(Beginning of DATA SUPPLIED)
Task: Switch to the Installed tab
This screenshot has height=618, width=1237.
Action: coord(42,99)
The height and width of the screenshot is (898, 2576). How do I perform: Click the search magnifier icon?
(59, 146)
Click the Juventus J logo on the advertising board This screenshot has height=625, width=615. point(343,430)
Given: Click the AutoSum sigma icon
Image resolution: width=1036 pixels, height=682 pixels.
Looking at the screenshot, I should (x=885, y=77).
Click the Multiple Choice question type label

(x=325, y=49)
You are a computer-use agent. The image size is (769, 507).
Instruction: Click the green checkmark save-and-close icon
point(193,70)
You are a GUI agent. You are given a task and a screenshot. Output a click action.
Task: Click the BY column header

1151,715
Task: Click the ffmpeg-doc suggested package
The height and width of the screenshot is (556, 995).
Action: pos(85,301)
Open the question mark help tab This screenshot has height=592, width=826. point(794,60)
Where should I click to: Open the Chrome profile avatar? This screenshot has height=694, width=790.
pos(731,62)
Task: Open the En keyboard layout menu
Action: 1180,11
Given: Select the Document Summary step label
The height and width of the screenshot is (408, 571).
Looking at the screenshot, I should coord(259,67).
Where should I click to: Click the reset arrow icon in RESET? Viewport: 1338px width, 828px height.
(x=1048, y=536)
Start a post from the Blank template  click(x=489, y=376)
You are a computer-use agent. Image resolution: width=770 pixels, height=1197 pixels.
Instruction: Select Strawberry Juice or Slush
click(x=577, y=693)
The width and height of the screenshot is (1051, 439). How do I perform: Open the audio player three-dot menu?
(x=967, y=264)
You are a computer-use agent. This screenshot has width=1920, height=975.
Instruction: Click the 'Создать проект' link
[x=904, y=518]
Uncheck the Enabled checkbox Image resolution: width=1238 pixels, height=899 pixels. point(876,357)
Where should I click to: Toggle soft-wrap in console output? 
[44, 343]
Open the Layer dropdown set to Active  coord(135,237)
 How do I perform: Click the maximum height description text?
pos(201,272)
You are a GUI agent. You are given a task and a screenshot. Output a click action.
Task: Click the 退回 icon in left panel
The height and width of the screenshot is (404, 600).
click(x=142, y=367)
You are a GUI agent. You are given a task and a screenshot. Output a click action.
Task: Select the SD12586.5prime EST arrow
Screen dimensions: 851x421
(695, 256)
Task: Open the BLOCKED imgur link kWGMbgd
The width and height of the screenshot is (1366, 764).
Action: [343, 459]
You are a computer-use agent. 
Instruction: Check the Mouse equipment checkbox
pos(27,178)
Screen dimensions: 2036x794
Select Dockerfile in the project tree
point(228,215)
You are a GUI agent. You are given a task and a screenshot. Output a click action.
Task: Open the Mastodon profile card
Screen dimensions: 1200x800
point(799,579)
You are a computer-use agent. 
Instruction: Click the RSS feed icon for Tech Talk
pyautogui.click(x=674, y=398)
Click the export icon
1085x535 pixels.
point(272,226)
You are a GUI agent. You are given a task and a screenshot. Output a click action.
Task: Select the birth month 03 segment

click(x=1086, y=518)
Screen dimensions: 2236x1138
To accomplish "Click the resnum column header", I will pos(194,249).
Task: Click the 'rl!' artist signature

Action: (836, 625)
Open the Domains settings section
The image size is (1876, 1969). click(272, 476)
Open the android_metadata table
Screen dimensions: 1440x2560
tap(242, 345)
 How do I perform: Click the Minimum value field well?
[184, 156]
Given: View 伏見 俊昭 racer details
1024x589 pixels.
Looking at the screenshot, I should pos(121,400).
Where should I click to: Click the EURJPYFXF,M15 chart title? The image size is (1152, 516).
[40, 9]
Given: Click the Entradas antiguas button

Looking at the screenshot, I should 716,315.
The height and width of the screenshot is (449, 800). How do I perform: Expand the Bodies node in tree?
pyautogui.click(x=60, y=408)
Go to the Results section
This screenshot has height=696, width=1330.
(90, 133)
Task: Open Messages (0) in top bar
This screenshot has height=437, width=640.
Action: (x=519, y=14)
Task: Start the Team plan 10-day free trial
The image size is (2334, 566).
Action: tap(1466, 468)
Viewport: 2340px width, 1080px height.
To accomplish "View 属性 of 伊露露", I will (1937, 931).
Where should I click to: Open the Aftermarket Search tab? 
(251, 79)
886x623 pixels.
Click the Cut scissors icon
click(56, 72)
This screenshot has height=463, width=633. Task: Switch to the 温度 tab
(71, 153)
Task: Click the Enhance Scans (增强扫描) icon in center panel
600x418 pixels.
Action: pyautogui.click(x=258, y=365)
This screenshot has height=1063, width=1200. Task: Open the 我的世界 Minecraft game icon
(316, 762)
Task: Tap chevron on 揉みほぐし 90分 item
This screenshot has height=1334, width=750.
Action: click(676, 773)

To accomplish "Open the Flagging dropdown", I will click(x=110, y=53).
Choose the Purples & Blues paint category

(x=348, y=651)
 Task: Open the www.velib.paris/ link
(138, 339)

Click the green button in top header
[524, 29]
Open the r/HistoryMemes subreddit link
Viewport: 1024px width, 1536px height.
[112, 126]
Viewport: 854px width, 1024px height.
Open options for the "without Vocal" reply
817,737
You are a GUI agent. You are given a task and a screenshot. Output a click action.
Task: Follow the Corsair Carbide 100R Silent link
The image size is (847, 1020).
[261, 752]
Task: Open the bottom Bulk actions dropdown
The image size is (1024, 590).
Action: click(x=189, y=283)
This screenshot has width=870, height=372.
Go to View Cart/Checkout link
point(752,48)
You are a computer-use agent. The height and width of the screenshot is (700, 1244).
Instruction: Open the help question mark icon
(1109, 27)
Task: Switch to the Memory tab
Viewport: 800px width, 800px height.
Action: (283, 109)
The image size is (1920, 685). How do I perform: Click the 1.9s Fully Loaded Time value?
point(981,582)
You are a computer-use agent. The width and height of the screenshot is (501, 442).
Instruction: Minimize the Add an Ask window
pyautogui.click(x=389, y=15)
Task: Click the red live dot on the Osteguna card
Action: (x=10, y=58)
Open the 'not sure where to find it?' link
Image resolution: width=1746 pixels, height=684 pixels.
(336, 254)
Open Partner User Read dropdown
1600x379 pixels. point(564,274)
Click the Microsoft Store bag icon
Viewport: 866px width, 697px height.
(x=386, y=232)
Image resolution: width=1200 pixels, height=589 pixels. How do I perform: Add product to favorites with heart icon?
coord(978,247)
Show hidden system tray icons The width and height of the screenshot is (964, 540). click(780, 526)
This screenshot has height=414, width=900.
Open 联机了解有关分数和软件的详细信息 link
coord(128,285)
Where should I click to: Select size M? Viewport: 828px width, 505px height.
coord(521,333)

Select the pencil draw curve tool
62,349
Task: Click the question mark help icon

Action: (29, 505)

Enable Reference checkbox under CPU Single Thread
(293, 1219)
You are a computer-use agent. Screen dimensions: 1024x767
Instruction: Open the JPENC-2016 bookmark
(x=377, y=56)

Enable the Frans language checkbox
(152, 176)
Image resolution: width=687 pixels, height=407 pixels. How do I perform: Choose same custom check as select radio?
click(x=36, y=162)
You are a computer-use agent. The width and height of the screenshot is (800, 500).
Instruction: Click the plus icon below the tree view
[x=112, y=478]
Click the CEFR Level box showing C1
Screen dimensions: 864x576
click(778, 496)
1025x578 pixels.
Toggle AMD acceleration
(End of DATA SUPPLIED)
WORK REQUIRED
Set down, exactly as they appear, the lines above from the first one to the line that holds "Given: Click the AutoSum sigma icon", both included, please, and no others.

RESULT OF THIS EXERCISE
Task: Switch to the Installed tab
This screenshot has height=618, width=1237.
Action: coord(42,99)
The height and width of the screenshot is (898, 2576). How do I perform: Click the search magnifier icon?
(59, 146)
Click the Juventus J logo on the advertising board This screenshot has height=625, width=615. point(343,430)
Given: Click the AutoSum sigma icon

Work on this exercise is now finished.